Action item ▸
Your answer should be the lines of the material that include the word "computer".

Task data ▸
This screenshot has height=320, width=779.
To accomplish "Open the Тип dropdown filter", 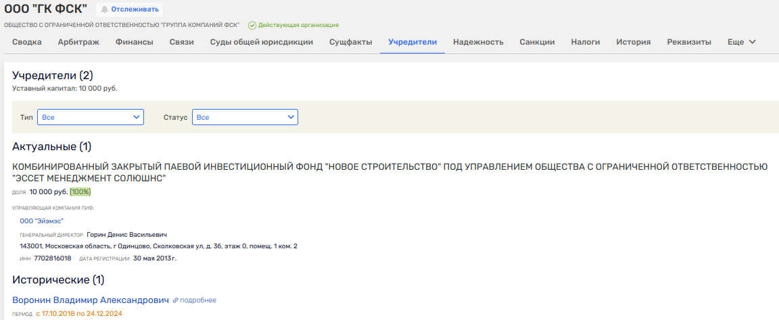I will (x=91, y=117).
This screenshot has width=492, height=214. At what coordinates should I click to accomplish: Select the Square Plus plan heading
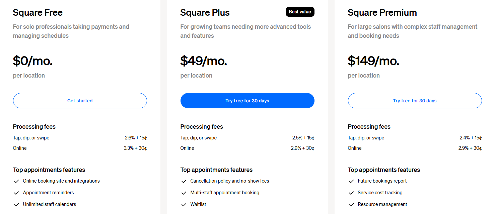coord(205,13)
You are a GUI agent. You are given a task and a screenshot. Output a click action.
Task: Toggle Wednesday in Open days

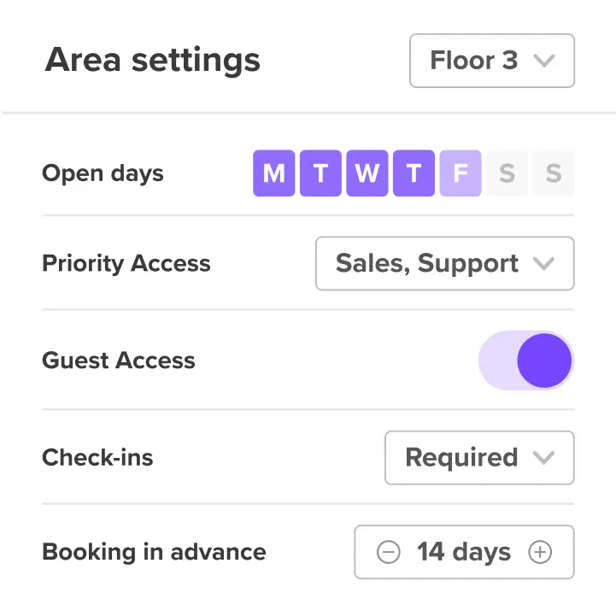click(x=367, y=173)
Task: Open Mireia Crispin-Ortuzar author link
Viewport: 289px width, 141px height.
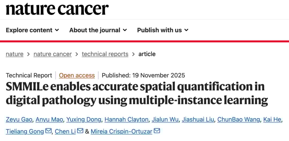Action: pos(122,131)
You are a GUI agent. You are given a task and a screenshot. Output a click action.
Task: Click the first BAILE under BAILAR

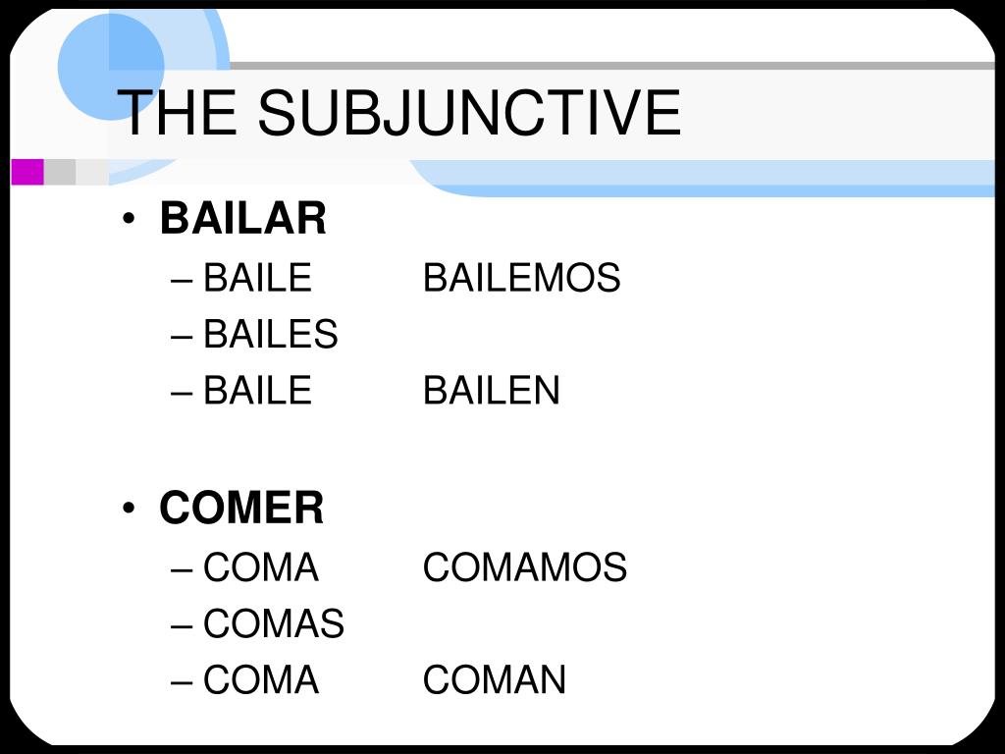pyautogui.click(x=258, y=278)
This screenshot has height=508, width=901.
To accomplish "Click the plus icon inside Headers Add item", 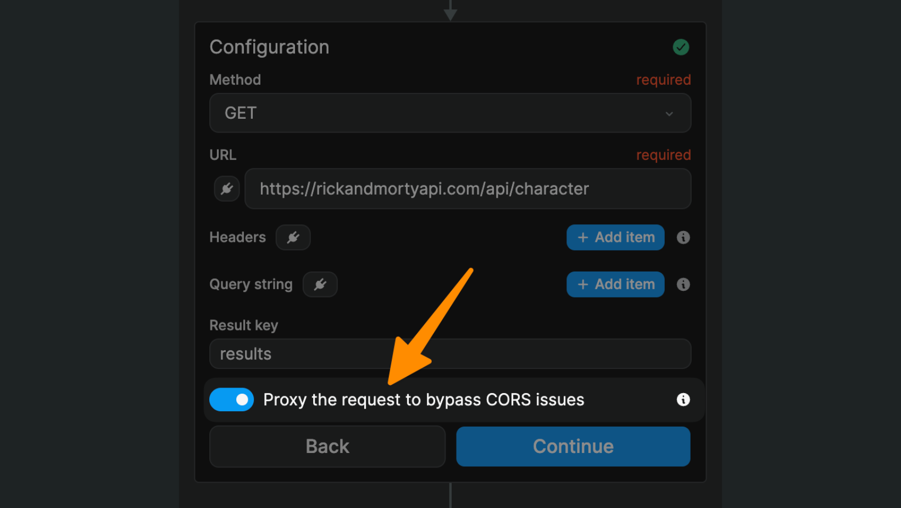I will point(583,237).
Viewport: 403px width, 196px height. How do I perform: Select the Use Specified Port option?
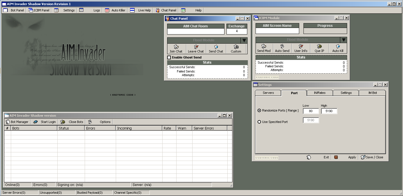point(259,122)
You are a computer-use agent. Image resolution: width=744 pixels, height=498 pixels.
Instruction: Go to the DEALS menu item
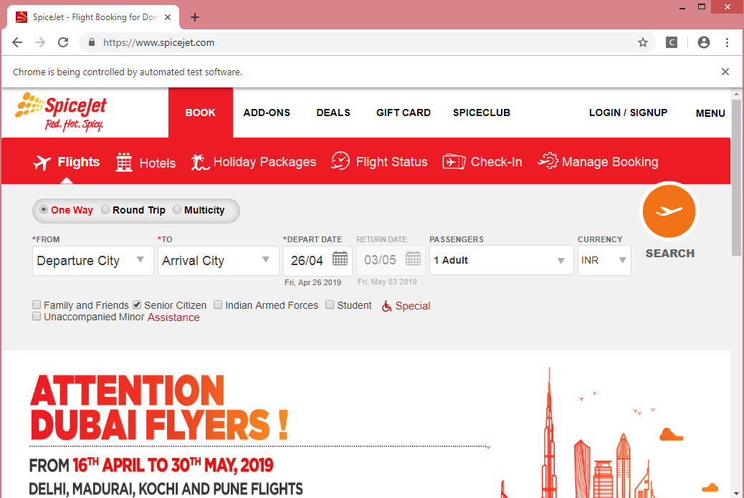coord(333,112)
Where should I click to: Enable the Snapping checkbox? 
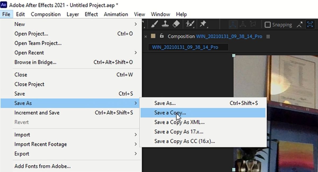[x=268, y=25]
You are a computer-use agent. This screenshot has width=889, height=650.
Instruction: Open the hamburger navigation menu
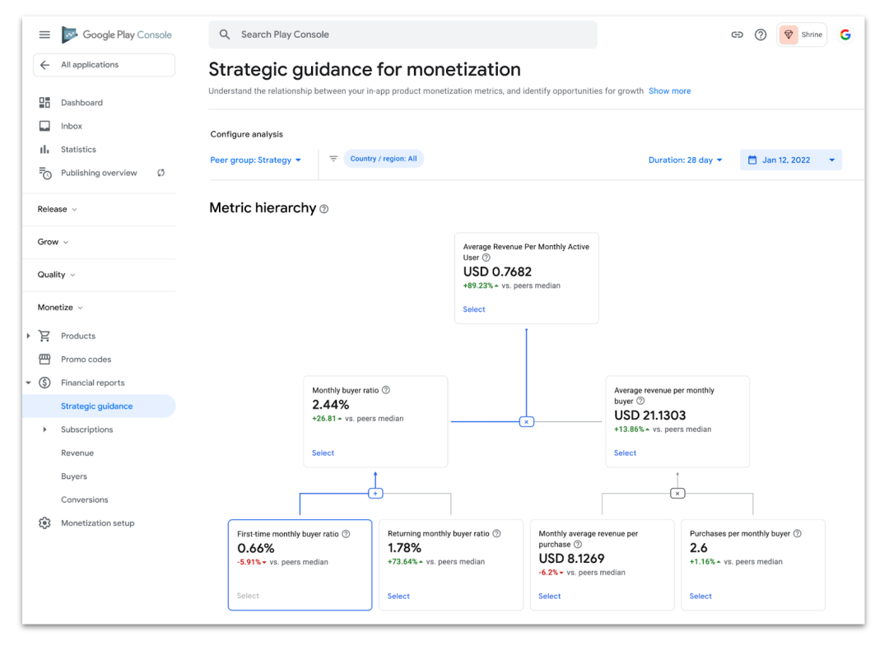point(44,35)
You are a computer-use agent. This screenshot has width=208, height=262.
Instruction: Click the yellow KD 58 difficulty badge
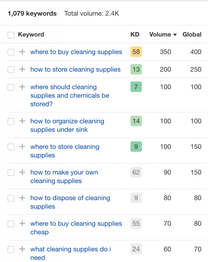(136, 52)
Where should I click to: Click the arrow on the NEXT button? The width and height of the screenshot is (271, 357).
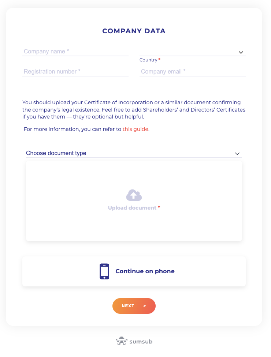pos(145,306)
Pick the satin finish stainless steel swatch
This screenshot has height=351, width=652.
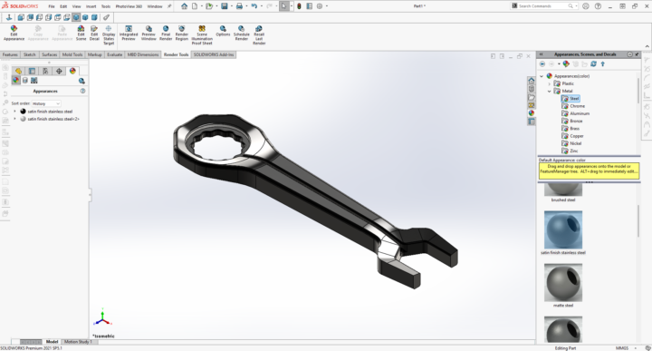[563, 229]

* * *

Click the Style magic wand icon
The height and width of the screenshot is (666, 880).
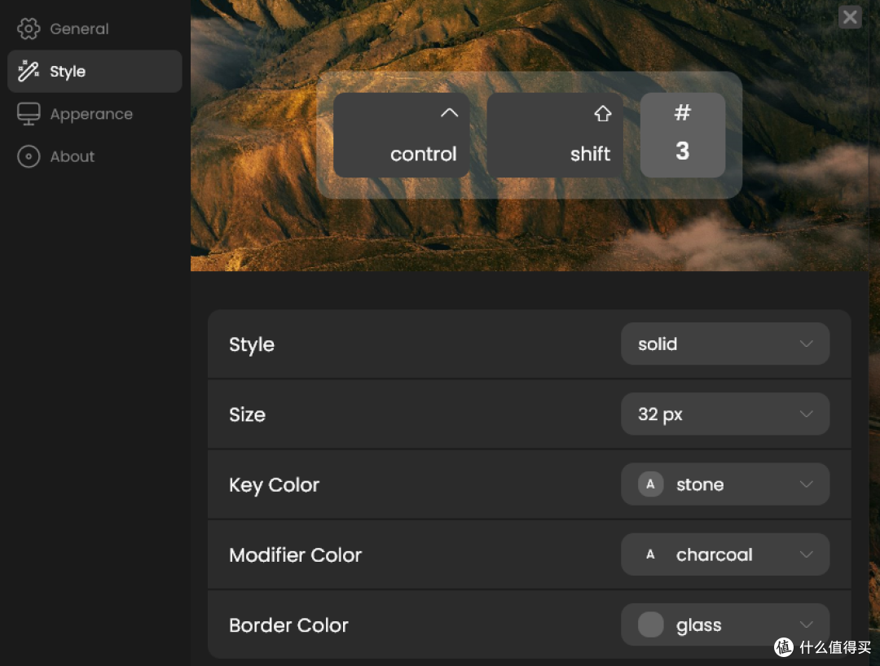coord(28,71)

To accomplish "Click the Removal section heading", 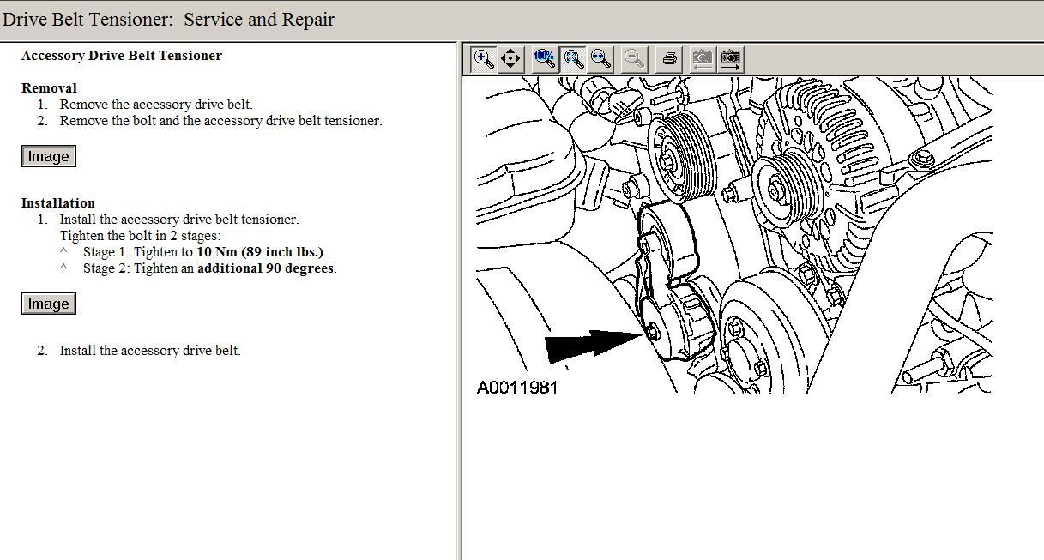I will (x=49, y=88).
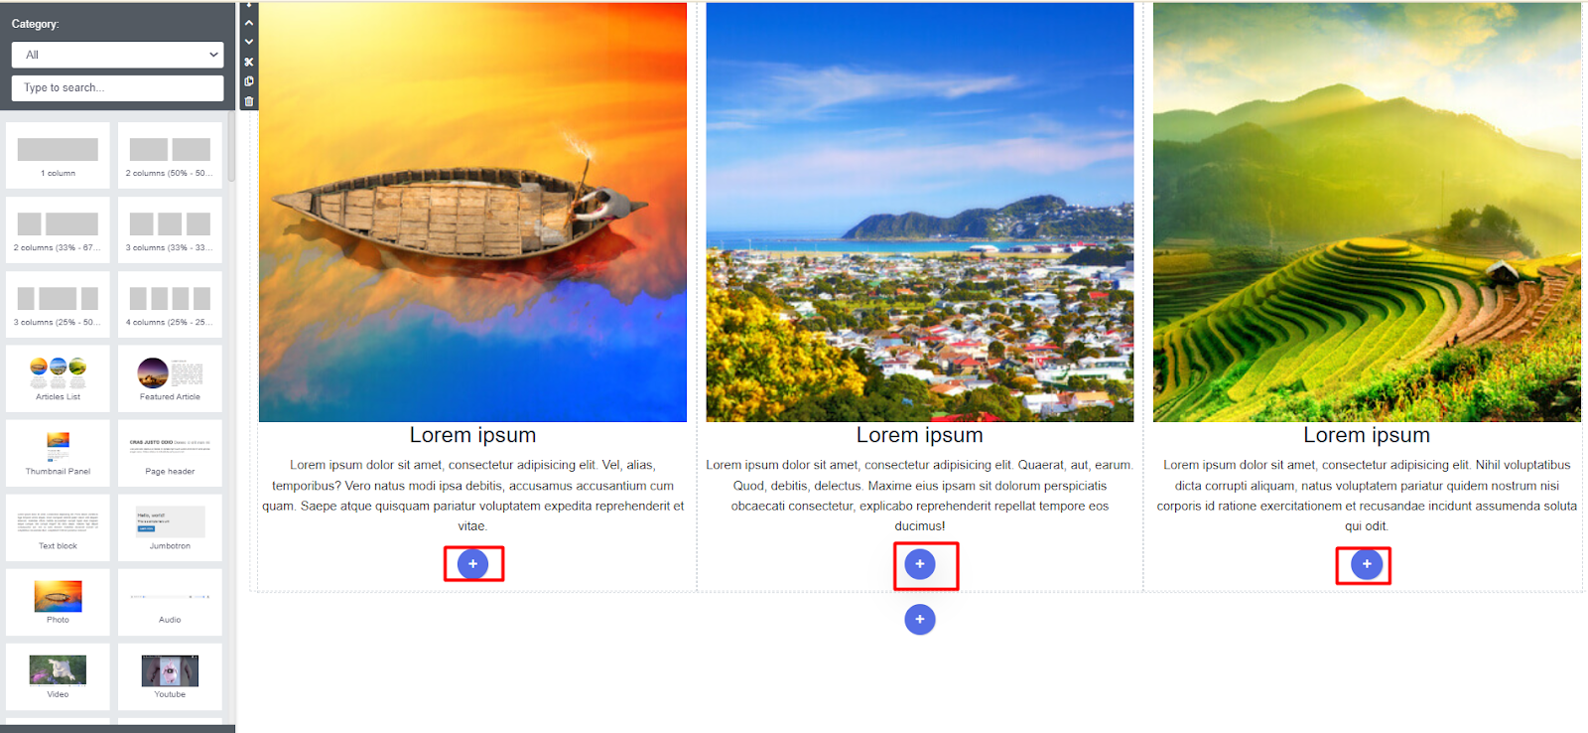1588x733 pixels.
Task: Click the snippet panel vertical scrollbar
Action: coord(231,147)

==

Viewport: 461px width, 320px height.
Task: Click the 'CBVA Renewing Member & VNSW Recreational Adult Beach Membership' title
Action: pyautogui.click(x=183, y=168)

Your response ▸
You are a computer-use agent. Image resolution: width=744 pixels, height=498 pixels.
You are a computer-use agent. This screenshot has width=889, height=650.
You are a computer-use agent. This screenshot has width=208, height=262.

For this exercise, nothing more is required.